REQUIREMENTS |
Copy each of the following items word for word, from the first line to the last.

EXERCISE MATERIAL |
━━━━━━━━

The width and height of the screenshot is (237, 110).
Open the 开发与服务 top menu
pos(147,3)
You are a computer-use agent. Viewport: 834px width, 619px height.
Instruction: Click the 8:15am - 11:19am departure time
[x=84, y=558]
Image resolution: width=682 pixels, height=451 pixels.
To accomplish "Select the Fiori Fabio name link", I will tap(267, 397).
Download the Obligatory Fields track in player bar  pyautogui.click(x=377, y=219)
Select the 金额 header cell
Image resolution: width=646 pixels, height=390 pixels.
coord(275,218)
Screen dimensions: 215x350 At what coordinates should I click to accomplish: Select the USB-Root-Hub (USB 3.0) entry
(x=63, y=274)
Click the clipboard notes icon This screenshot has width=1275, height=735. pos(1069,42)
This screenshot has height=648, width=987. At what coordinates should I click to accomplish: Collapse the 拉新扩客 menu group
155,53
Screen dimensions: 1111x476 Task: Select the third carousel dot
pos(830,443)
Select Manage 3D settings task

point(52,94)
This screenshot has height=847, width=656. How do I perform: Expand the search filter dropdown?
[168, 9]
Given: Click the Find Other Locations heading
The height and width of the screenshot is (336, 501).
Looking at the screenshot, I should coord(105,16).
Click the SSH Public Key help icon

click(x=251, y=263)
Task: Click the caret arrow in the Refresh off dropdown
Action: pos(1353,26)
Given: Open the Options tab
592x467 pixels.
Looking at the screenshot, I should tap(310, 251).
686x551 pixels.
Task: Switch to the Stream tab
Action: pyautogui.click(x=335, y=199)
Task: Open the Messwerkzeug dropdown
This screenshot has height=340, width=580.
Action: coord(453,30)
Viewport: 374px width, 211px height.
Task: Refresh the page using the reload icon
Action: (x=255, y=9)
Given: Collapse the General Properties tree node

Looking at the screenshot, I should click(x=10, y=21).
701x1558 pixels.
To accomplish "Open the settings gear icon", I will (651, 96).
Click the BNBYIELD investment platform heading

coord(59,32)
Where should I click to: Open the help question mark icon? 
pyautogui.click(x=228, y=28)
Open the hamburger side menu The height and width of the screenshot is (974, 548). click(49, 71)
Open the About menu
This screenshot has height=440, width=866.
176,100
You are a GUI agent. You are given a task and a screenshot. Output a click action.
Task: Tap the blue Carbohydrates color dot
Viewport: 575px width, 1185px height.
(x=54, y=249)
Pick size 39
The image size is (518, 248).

━━━━━━━━

CORRECT ANSWER |
The width and height of the screenshot is (237, 110).
Open the 开发与服务 top menu
pos(147,3)
You are a computer-use agent. Viewport: 834px width, 619px height.
Instruction: Click the 8:15am - 11:19am departure time
[x=84, y=558]
Image resolution: width=682 pixels, height=451 pixels.
To accomplish "Select the Fiori Fabio name link", I will tap(267, 397).
Download the Obligatory Fields track in player bar  pyautogui.click(x=377, y=219)
Select the 金额 header cell
Image resolution: width=646 pixels, height=390 pixels.
coord(275,218)
Screen dimensions: 215x350 At what coordinates should I click to accomplish: Select the USB-Root-Hub (USB 3.0) entry
(x=63, y=274)
Click the clipboard notes icon This screenshot has width=1275, height=735. pos(1069,42)
This screenshot has height=648, width=987. At what coordinates should I click to accomplish: Collapse the 拉新扩客 menu group
155,53
Screen dimensions: 1111x476 Task: Select the third carousel dot
pos(830,443)
Select Manage 3D settings task

point(52,94)
This screenshot has height=847, width=656. How do I perform: Expand the search filter dropdown?
[168, 9]
Given: Click the Find Other Locations heading
The height and width of the screenshot is (336, 501).
Looking at the screenshot, I should coord(105,16).
Click the SSH Public Key help icon

click(x=251, y=263)
Task: Click the caret arrow in the Refresh off dropdown
Action: pos(1353,26)
Given: Open the Options tab
592x467 pixels.
Looking at the screenshot, I should tap(310, 251).
686x551 pixels.
Task: Switch to the Stream tab
Action: pyautogui.click(x=335, y=199)
Task: Open the Messwerkzeug dropdown
This screenshot has height=340, width=580.
Action: coord(453,30)
Viewport: 374px width, 211px height.
Task: Refresh the page using the reload icon
Action: (x=255, y=9)
Given: Collapse the General Properties tree node

Looking at the screenshot, I should click(x=10, y=21).
701x1558 pixels.
To accomplish "Open the settings gear icon", I will (651, 96).
Click the BNBYIELD investment platform heading

coord(59,32)
Where should I click to: Open the help question mark icon? 
pyautogui.click(x=228, y=28)
Open the hamburger side menu The height and width of the screenshot is (974, 548). click(49, 71)
Open the About menu
This screenshot has height=440, width=866.
176,100
You are a GUI agent. You are given a task and a screenshot. Output a click action.
Task: Tap the blue Carbohydrates color dot
Viewport: 575px width, 1185px height.
(x=54, y=249)
Pick size 39
The image size is (518, 248).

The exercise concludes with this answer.